Création d’une bourse du carbone
La FCCQ s’inquiète des répercussions économiques
La Fédération des chambres de commerce du Québec (FCCQ – www.fccq.ca) a pris connaissance aujourd’hui de l’annonce du ministre du Développement durable, de l'Environnement et des Parcs, M. Pierre Arcand, concernant la création d’une bourse du carbone au Québec et tient à faire part de son désaccord par rapport à ce projet.
« Il faut être clair, nous ne sommes pas contre les mesures visant à réduire les émissions de gaz à effet de serre (GES), mais la création de cette bourse du carbone nous inquiète, a déclaré la présidente-directrice générale de la FCCQ, Mme Françoise Bertrand. Pour que ce projet ne nuise pas à la compétitivité des entreprises québécoises, il faudrait que plusieurs administrations, avec qui le Québec est en compétition, fassent la même chose, ce qui n’est pas le cas actuellement. »
Rappelons que la Californie et le Québec sont pour le moment les seules administrations aux États-Unis et au Canada à créer une bourse du carbone. Dans le contexte économique actuel, la FCCQ juge qu’il est prématuré de mettre en place une telle structure qui pourrait créer une pénalité économique indue aux entreprises œuvrant sur le territoire québécois.
La FCCQ comprend que le Québec, de par son adhésion au Western Climate Initiative (WCI), s’est engagé à être parmi les leaders de la lutte aux changements climatiques. Grâce à notre hydroélectricité et aux efforts déployés par nos grandes entreprises, notamment celles de l’aluminium, le Québec fait déjà meilleur figure que la majorité des États d’Amérique du Nord. En cette période d’incertitude économique imputable à la faiblesse de l’économie américaine et de la crise financière européenne, la FCCQ s’inquiète de la volonté du gouvernement du Québec de prendre le risque d’affaiblir davantage nos moyennes entreprises sans en avoir pleinement mesuré les impacts économiques et en communiquer les résultats.
« Les entreprises du Québec évoluent dans un monde concurrentiel, et le fait que les États de la Nouvelle-Angleterre ne soient pas signataires du WCI risque de porter un dur coup à la compétitivité de notre secteur manufacturier déjà mal en point, a ajouté Mme Bertrand.

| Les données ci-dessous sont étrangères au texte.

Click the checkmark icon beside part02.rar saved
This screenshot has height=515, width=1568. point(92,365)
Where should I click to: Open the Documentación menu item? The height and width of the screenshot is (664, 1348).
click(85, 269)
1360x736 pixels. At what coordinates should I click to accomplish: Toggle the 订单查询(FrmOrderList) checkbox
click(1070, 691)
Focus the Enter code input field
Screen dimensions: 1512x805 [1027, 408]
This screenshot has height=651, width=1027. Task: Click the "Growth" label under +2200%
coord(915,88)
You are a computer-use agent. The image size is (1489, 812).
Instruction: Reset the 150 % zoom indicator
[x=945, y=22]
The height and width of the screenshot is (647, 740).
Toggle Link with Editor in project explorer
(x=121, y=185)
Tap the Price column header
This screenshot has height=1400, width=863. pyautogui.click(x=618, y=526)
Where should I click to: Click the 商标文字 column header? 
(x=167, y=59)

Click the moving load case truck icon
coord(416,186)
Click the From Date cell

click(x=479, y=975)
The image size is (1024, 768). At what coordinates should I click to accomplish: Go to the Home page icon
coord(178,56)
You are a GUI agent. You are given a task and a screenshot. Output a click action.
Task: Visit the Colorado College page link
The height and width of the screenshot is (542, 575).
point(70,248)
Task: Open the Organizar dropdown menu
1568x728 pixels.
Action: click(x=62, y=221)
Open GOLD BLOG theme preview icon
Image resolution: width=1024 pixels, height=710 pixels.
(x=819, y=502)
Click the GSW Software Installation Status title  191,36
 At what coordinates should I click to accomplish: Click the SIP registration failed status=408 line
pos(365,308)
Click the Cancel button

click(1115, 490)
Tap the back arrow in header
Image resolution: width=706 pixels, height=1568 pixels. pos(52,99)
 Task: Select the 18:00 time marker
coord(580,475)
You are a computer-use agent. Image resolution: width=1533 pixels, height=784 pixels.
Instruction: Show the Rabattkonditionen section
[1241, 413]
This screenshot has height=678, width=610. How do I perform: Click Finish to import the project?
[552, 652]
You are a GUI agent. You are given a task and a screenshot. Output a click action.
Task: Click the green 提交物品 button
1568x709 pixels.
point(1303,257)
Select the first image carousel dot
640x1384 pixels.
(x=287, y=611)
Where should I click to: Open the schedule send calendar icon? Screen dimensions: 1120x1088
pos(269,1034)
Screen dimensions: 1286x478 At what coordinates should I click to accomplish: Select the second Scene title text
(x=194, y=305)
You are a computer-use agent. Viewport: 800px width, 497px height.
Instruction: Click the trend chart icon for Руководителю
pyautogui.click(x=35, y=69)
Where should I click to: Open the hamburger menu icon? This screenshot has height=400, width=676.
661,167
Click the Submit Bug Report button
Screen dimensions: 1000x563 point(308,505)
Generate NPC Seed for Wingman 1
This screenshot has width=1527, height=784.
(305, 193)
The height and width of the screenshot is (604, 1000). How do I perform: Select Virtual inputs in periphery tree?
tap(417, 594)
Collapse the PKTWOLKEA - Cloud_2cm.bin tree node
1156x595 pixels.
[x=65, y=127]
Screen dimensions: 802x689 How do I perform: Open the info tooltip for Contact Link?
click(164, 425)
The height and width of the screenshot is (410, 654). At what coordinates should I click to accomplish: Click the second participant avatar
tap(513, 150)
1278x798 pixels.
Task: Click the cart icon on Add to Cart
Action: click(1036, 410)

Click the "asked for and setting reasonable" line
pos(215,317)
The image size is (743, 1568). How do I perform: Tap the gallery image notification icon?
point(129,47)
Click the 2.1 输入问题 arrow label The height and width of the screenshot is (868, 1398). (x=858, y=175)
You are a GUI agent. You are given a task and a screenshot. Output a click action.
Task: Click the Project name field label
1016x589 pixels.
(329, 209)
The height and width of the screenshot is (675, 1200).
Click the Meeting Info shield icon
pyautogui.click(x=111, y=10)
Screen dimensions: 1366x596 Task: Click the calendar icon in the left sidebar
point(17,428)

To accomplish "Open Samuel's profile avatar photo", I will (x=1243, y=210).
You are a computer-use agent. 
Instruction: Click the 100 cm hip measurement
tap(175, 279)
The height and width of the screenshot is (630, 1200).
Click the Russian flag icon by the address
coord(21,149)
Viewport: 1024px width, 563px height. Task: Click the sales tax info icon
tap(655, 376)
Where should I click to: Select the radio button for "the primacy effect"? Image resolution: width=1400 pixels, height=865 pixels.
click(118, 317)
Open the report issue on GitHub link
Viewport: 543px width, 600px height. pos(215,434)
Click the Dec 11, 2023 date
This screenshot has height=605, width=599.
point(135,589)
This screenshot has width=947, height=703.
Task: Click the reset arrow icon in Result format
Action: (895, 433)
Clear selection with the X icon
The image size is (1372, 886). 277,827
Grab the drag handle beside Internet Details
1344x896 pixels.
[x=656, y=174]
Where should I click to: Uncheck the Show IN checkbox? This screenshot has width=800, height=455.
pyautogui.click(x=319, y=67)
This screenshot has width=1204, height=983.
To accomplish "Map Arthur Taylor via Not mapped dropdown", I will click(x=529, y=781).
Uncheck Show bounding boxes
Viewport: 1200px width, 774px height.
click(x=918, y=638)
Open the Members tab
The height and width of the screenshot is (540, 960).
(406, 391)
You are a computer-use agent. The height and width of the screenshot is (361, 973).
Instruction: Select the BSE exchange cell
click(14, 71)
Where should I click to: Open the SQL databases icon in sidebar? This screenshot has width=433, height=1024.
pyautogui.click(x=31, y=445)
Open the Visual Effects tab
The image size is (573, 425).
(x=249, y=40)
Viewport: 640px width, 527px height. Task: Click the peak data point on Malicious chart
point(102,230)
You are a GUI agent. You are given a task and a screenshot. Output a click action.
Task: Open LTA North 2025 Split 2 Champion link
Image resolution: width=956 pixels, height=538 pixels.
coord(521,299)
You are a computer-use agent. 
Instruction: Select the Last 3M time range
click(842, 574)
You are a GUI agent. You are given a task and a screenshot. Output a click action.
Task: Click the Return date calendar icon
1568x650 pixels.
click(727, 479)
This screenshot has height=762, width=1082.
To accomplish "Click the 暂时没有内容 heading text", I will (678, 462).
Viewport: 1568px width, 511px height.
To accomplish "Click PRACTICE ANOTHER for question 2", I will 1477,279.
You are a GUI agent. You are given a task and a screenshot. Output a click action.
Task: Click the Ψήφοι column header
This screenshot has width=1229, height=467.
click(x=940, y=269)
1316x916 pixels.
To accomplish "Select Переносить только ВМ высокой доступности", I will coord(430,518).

Notre voisine, l’Ontario, a par ailleurs annoncé qu’elle reculait sur l’entrée en vigueur des mesures du WCI. Nous croyons que la fragilité de la reprise économique ne nous permet pas de se lancer aveuglément et probablement seuls dans cette voie. »
La FCCQ reconnait toutefois que cette annonce met fin à une période d’incertitude qui aurait pu compromettre des projets industriels importants. Les entreprises auront jusqu’en 2013 pour ajuster leur plan d’affaires et introduire les réductions de GES à même les investissements annoncés ou en voie de l’être.